In the last few months, states have lifted restrictions on large events and masking en masse. Restaurants across the country are seating at full capacity, airplanes are packed with unmasked travelers, and large conferences, concerts, and festivals are taking place as they did before the pandemic.
For some, the return of pre-pandemic norms is a relief. But with the recent uptick in infections, many hospitals across the country are seeing the new laissez-faire attitude toward COVID-19 take a toll on communities that are the most vulnerable, particularly BIPOC.
The U.S. is now seeing about 100,000 new reported COVID-19 cases every day, nearly double the rate from April. Health experts say that number could actually be 30 times higher than reported. As states close mass testing and vaccine sites and more Americans resort to at-home testing, health officials have fewer means of tracking the virus’ reach. Black, Indigenous, and Latinx communities have had the least access to COVID-19 testing sites over the course of the pandemic, a trend that has continued to be a factor in disparate rates of infection.

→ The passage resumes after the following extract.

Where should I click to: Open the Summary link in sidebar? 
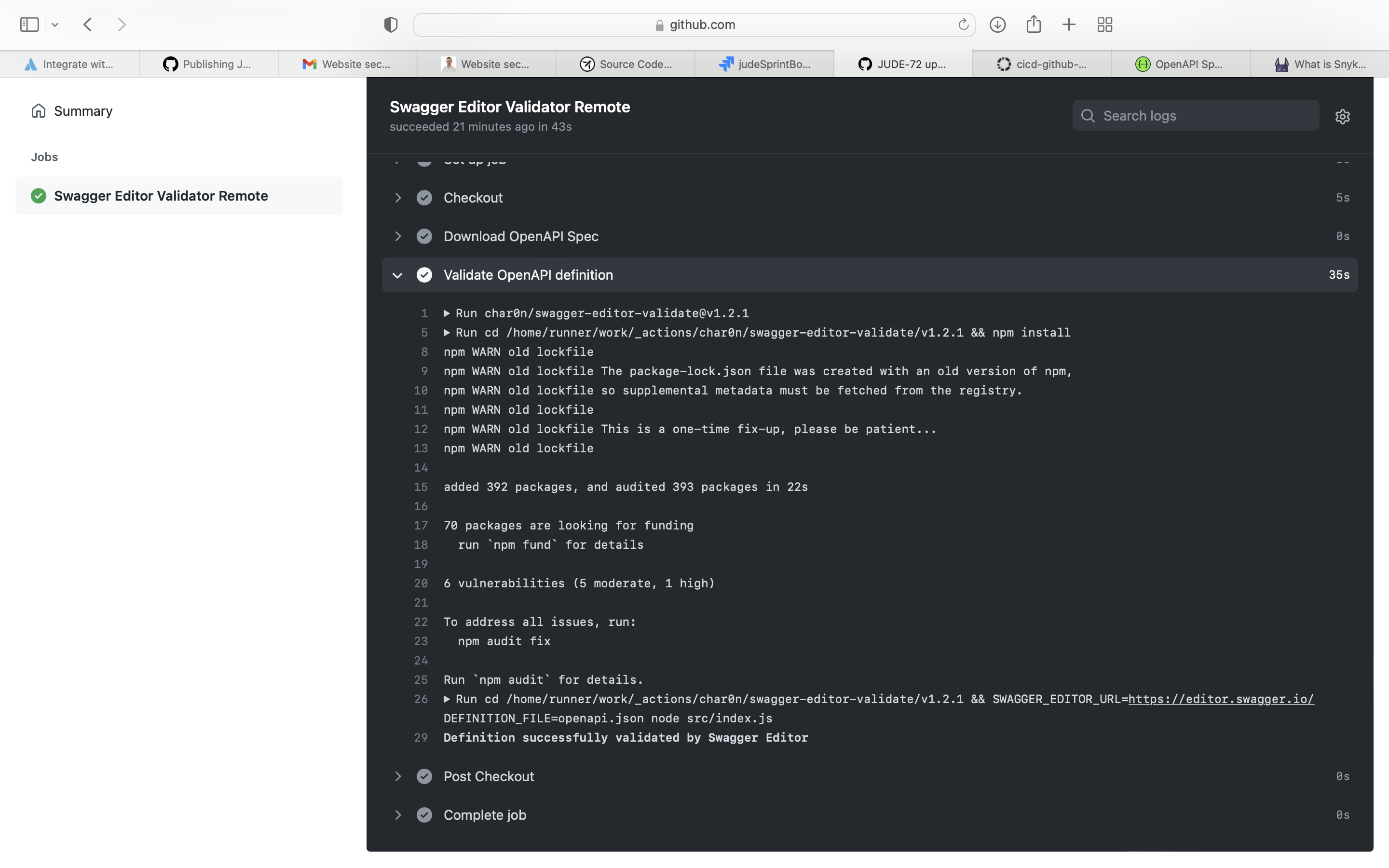pos(82,111)
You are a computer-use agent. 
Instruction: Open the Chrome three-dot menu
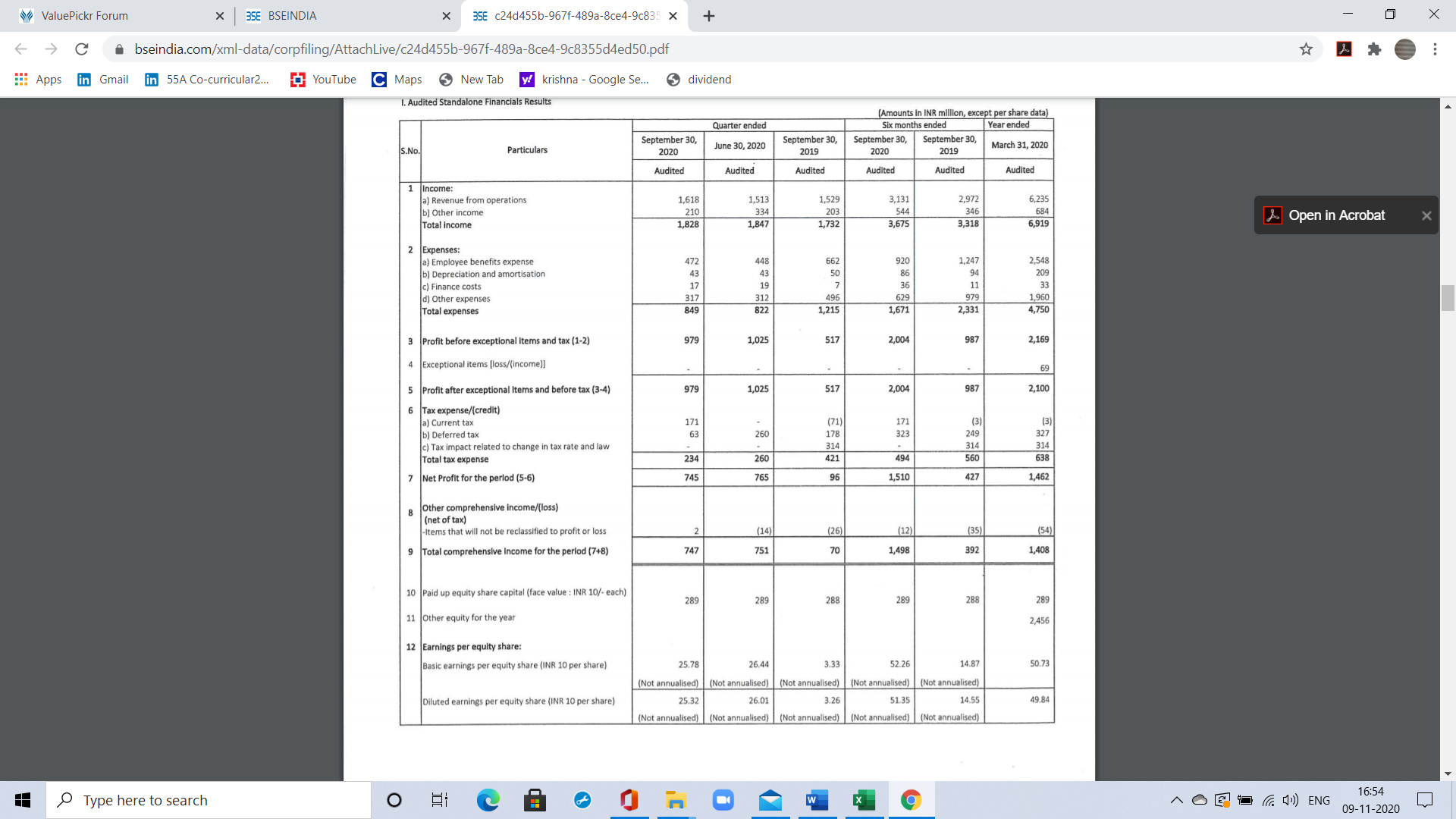pyautogui.click(x=1435, y=49)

The three U.S. administrative regions that are reporting the most COVID-19 cases right now are Puerto Rico, Hawaii, and the U.S. Virgin Islands, all places where BIPOC and Latinx people make up the majority of the population. On the national level, between May 8 and June 8, Asian Americans and Pacific Islanders saw the highest rates of COVID-19 cases per 100,000 residents, followed closely by Latinx people.
In Hawaii, a significant influx in tourism and the reemergence of large events such as school proms have contributed to an alarming surge of COVID-19 cases in the state, which is ranked second in the U.S. in infections per 100,000 as of June 10.

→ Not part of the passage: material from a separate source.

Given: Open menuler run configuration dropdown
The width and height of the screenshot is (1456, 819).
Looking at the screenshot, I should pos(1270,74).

“I know of cases of COVID-positive, symptomatic people flying on a commercial plane over and exposing everybody who is on that plane but doesn’t know it, so I’m sure that’s just a fraction of what exactly happens,” said Rosalee Agas-Yuu, a transport nurse at Kapiolani Medical Center.
On June 2, 800 frontline workers across the state called out sick with COVID-19, leaving a worrisome shortage of staff as an influx of COVID-positive patients arrived in need of care. Some hospital departments have found traveling nurses to alleviate the shortage, but many are still struggling to manage increasing caseloads.
“These nurses, they come in and work a 12-hour shift, and they kind of have an idea if they’re going to end up working a 16-hour, not by choice, because everybody is getting tired,” said Agas-Yuu. “I see it a lot with our respiratory therapists that are in our hospital as well. I see night shifts here, and they’re tired, but there is nobody to fill their role.”
In Hawaii, Filipinos and Native Hawaiians have suffered the highest COVID-19 death rates compared to other racial groups. Nationally, of the 14 out of 27 states with relevant data, Native Hawaiians and Pacific Islanders also have the highest death rates.
Puerto Rico has the most COVID-19 cases in the U.S. per 100,000, reporting a per capita rate of around four times the national average. Puerto Rico’s cases rose only days after the island dropped its pandemic restrictions. Celebrations during the April Holy Week, a series of largely unmasked concerts, and a steep increase in tourism have all contributed to the island’s increase in positive cases.
“Tourism is complicated,” said Jose Pérez Ramos, an assistant professor of public health sciences at the University of Rochester. “It’s one of the biggest income resources in Puerto Rico currently, however, without the health measurements or cautions, it can go out of control, particularly in COVID cases.”
Puerto Rico’s status as a territory has made life particularly difficult for islanders throughout the pandemic. Federal stimulus checks to Puerto Ricans were delayed. The CARES Act guaranteed far less funding for territories than states. During the Trump administration, the White House COVID-19 Task Force provided weekly reports and recommendations to state governments on dealing with the pandemic but excluded this assistance to U.S. territories.
Perez-Ramos said part of the problem in Puerto Rico is that there has been a significant increase in tourism in combination with a drop in masking and quarantine requirements. While some restaurants and individual businesses may ask visitors to mask up, power dynamics on the island may make locals reluctant to enforce these rules.
“A lot of people don’t want to deal with it, particularly if you’re a North American, because there is this colonialism mentality, which basically is the people who come from the north are better than us and you have to serve them, and that happens a lot honestly, and you don’t want to bother to aggravate them,” said Perez-Ramos. “I feel that contributes to the rise in cases, because at the end of the day, if there are no controls, then you let that be a personal choice, then you run the risk of having people not making the wisest decisions for the community.”
Perez-Ramos does not think restrictions will return any time soon. Going forward, individuals will be responsible for making their own moral calculations about their behavior and how it affects the people around them.
“COVID has become more of a personal thing than a community or country-wide thing, like it or not,” said Perez-Ramos. “As a public health person I don’t think [the personal approach to COVID-19] is a good idea.”